Constraining parameters

So, how to use IMAGINE to constrain a set of models given a particular dataset? This section dicusses some approaches to this problem using different tools available within IMAGINE. It assumes that the reader went through the parts of the documentation which describe the main components of IMAGINE and/or went through some of the tutorials.

[1]:
import numpy as np
import astropy.units as u
import matplotlib.pyplot as plt

import imagine as img

Setting up an example problem

We start by setting up an example problem similar to the one in first tutorial.
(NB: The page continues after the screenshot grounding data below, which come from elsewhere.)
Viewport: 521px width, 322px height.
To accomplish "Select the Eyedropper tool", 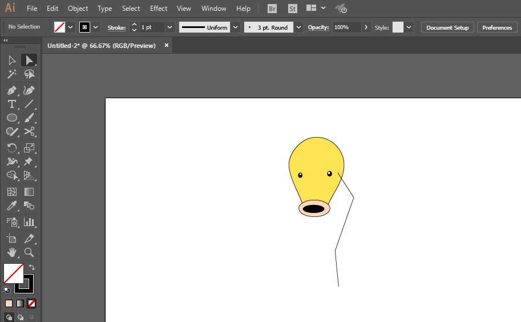I will point(11,206).
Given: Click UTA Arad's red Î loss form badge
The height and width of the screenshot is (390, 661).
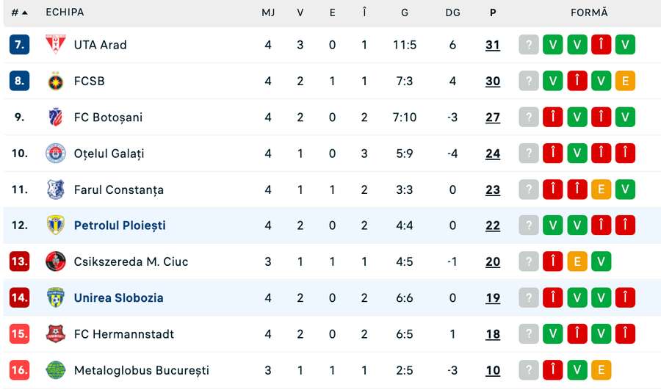Looking at the screenshot, I should 601,45.
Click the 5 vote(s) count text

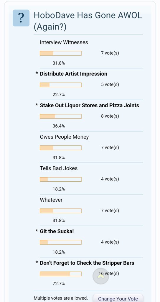[110, 85]
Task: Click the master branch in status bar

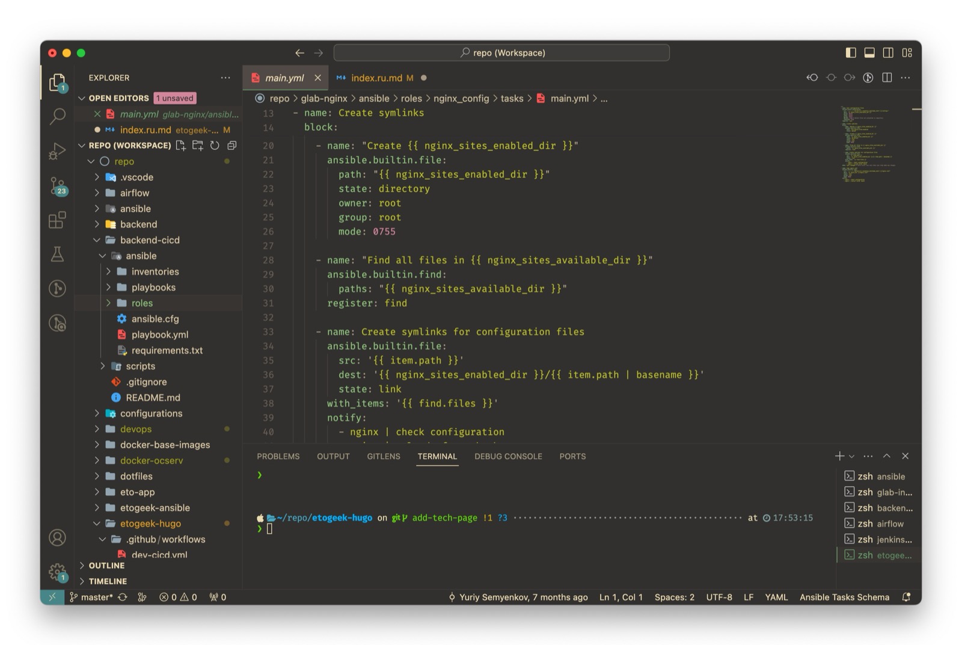Action: click(96, 597)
Where we have a constant magnetic field, thermal electron density given by:

\[n_e(x,y,z) = n_0 [1+ \cos(a x + \alpha)]\]

and a signal given by

\[s(x) = B_y n_e(x) = B_y n_0 [1+ \cos(a x + \alpha)]\]

First we generate mock data.

[2]:
# Prepares fields/grid for generating mock data
one_d_grid = img.fields.UniformGrid(box=[[0,2*np.pi]*u.kpc,
                                         [0,0]*u.kpc,
                                         [0,0]*u.kpc],
                                    resolution=[55,1,1])

ne_field = img.fields.CosThermalElectronDensity(grid=one_d_grid,
                                                parameters={'n0': 0.5*u.cm**-3,
                                                            'a': 1.0/u.kpc*u.rad,
                                                            'b': 0.0/u.kpc*u.rad,
                                                            'c': 0.0/u.kpc*u.rad,
                                                            'alpha': 0.5*u.rad,
                                                            'beta':  np.pi/2*u.rad,
                                                            'gamma': np.pi/2*u.rad})

B_field = img.fields.ConstantMagneticField(grid=one_d_grid,
                                           parameters={'Bx': 2*u.microgauss,
                                                       'By': 0.5*u.microgauss,
                                                       'Bz': 0.2*u.microgauss})
true_model = [ne_field, B_field]

# Generates a fake dataset to establish the format of the simulated output
size = 30; x = np.linspace(0.001,2*np.pi, size); yz = np.zeros_like(x)*u.kpc
fake_dset = img.observables.TabularDataset(data={'data': x, 'x': x*u.kpc,
                                                 'y': yz, 'z': yz},
                                           units=u.microgauss*u.cm**-3,
                                           name='test', data_col='data')
trigger = img.observables.Measurements(fake_dset)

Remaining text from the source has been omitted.